• [Text shown]
##########
Let $a>0,$ $$f_a(x,y,z)= \frac{|xy|^a}{nz^3}$$ on $$A_n=\{(x,y,z):\sqrt{x^2+y^2}<z<\sqrt{n^2-x^2-y^2}\}$$
I want to find all $a>0$ such that $f_a \in L^1(A_n)$ for $n \geq1.$
Looking at the domain of integration I see that $z>0,$ (thus $f_a$ is continuous and hence measurable), and also $n>\sqrt{x^2+y^2}.$
Besides this, I have no idea how to visualize $A_n.$
I think this looks like a case where I should pass to cylindrical coordinates, so
$$\int_A f_a=\frac{1}{n}\int_0^{2\pi}\ |\cos^at||\sin^at |\ dt\int_0^nr^{2a+1}\ dr\int_r^{\sqrt{(n^2-r^2)}}\frac{1}{z^3} \ dz=...$$ $ |\cos^at||\sin^at|$is bounded on $[0,2\pi]$ for $a>0$ so we do not need to worry about it.
##########
• [Dataset]
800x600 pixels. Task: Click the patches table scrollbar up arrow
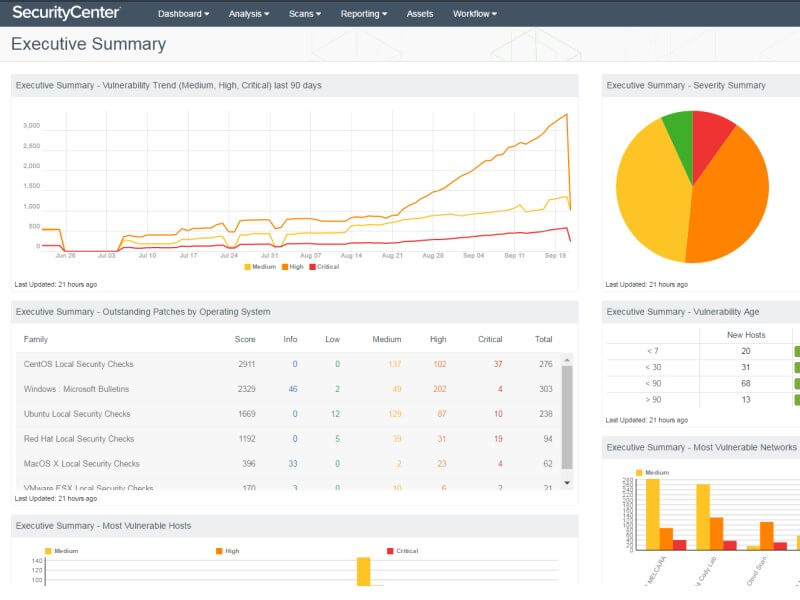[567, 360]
##########
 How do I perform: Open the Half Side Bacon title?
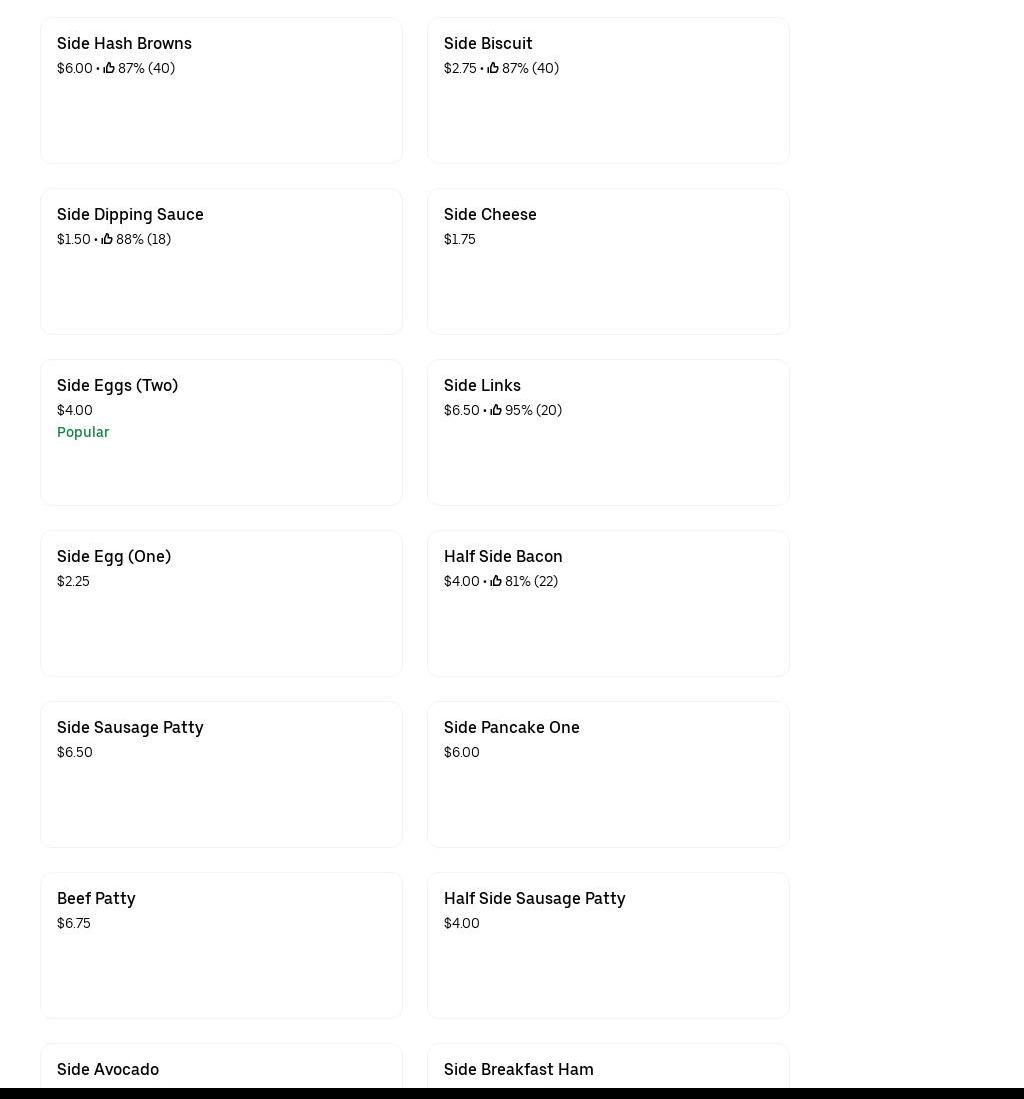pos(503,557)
##########
• [Given problem 1] In the post on the integrability of f_a, which coordinate system does the writer propose switching to?
• [Given problem 2] Carry on the post on the integrability of f_a from its last sentence.

• [Expected output 1] Cylindrical coordinates.

• [Expected output 2]
The integral in $z$ gives $$\frac{1}{2(n^2-r^2)}-\frac{1}{2r^2}$$ and so we have $$\frac{1}{2}\int_0^n\frac{r^{2a+1}(r^2-(n-r)(n+r))}{(n-r)(n+r)r^2}=\frac{1}{2}\int_0^n\frac{r^{2a+1}-r^{2a-1}(n-r)(n+r)}{(n-r)(n+r)}=$$$$=\frac{1}{2}\int_0^n\frac{r^{2a+1}}{(n-r)(n+r)}-\frac{1}{2}\int_0^nr^{2a-1}$$ Now $$\frac{1}{2}\int_0^nr^{2a-1}<+\infty \iff 2a-1\geq-1 \iff a\geq0 $$ so this one is fine; the other one function is unbounded for $r \to n$ and I have no idea how to treat it.
I think maybe I made a mistake in choosing the bounds of integration? Because that $n$ both in the function and in the upper bound of integration is causing me problems.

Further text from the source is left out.